Looking Thru The Lens: Interview Director/Writer/Actor Patrick Wang

Filmmaker Magazine’s annual 25 New Faces of Independent Film is always one of the year’s most anticipated lists and PSD loves to further introduce some of those talented folks.  1st up in our look into this year’s list of talented people we chatted with writer, director, and actor Patrick Wang, whose film In The Family takes a unique look into the issues that revolve around gay marriage rights.  The film isn’t a voice of reason for either side, but rather a heart-felt look into the dynamics of how one family is impacted by a couple’s lack of rights to their child.  Patrick was kind enough to take part in an in-depth email questionnaire about his career so far, the film itself and about much more.  Click thru for our first series of chats with the 25 New Faces of Indie Film.

1. I’d like to start out by asking about your Texas ties.  What was it like in Sugar Land (in the 90′s the area really seemed to blossom with people)?  Was it at Clements High School that you took a liking to economics?  What about your love of Theater did this start there as well?
I grew up in the Alief neighborhood of Houston, and I didn’t move out to Sugar Land until the eighth grade. It was a bit of a culture shock. Sugar Land was more affluent, the racial composition was very different, and the population and physical landscape of the town were changing very quickly. I didn’t have much interest in either economics or theater in high school. The closest I got was that I really enjoyed writing skits for Spanish class. I left high school thinking I was going to be a physicist.

..........

* Exercise prompt: Extend the Patrick Wang interview past its last sentence, carrying on in the same question-and-answer format.

* Recorded data:
..........

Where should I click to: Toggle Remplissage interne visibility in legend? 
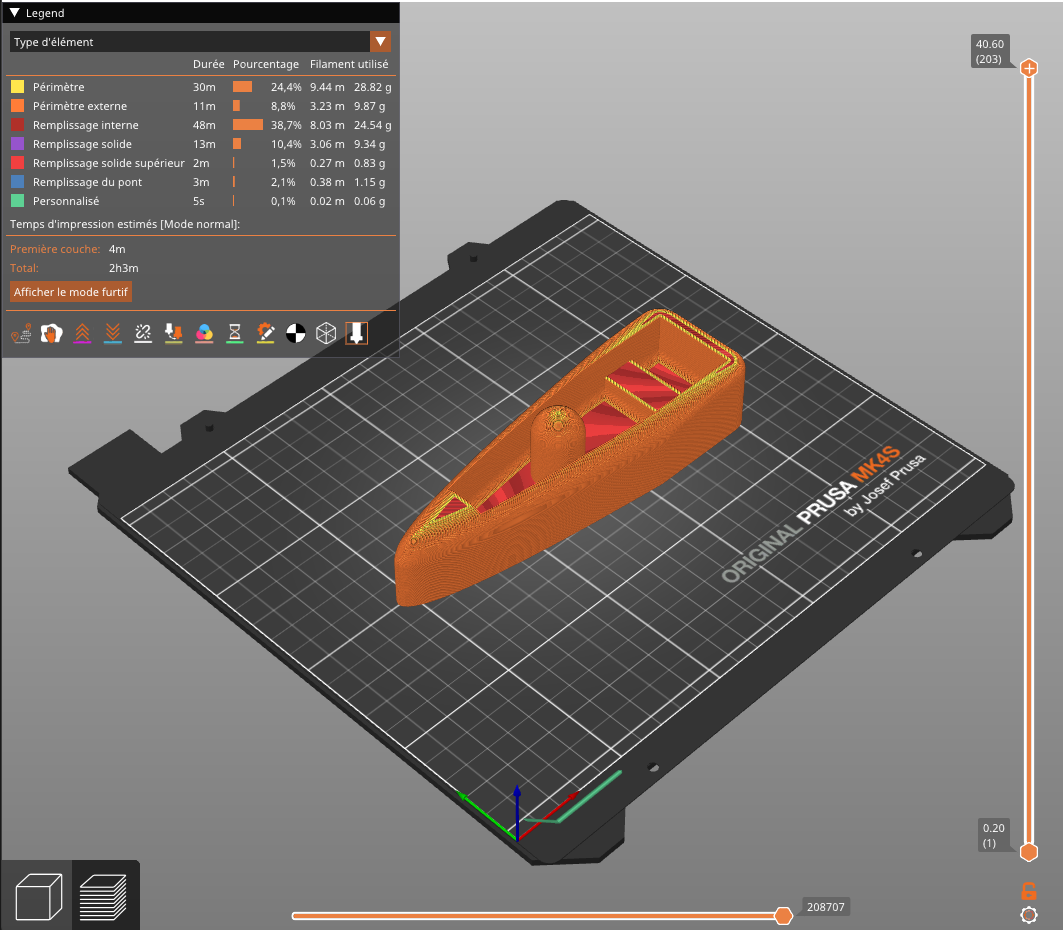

..........

* The result:
2.  Did you always strive for MIT and what was it like when you got in?  Can you talk about what you’ve gotten to do in the economics field?
The final three schools I was deciding between were Caltech, Harvard, and MIT. I visited all three, and I was struck with the freedom I felt at MIT. I sensed it in the people, and it was even in the buildings: they were unlocked and open at all hours. That freedom ended up being very important, allowing me to move from physics to economics. And letting me explore music, then a little theater.
 
In economics, the first part of my career was in research. I had projects at the National Bureau of Economic Research, the Federal Reserve Bank of Boston, the Harvard School for Public Health, and at MIT. I studied issues like poverty, income inequality, technology adoption, health care decision-making, auction behavior. It was fascinating but a little slow-moving, so I decided to work as an economic consultant. I studied mostly resource industries: oil, gas, electricity. And the context ran the gamut from pricing to finance to policy to market power to litigation. I learned so much. Through MIT and my work as an economist, I learned from the best teachers how to think clearly through new territory. 
3.  When did you first meet Andrew van den Houten (I actually meet him this past year at Texas Frightmare Weekend)?  What sparked your interest in wanting to take up acting and how did Andrew help with that process?  You quickly jumped into the producing world with Andrew, what was your experience like on Surveillances?  You’ve worked with Andrew ever since, including his involvement with In The Family.
I first met Andrew when he was casting his thesis film at Emerson. It was a short film, and it was the first time I would act in a film. I was surprised I was cast. I had been acting and directing in theater for years by that point, but I tended to be cast on how I delivered text. In the audition for Andrew’s film I had no lines. Worse yet, I had to dance. It couldn’t have been pretty, but in Andrew’s eyes, it was cinematic.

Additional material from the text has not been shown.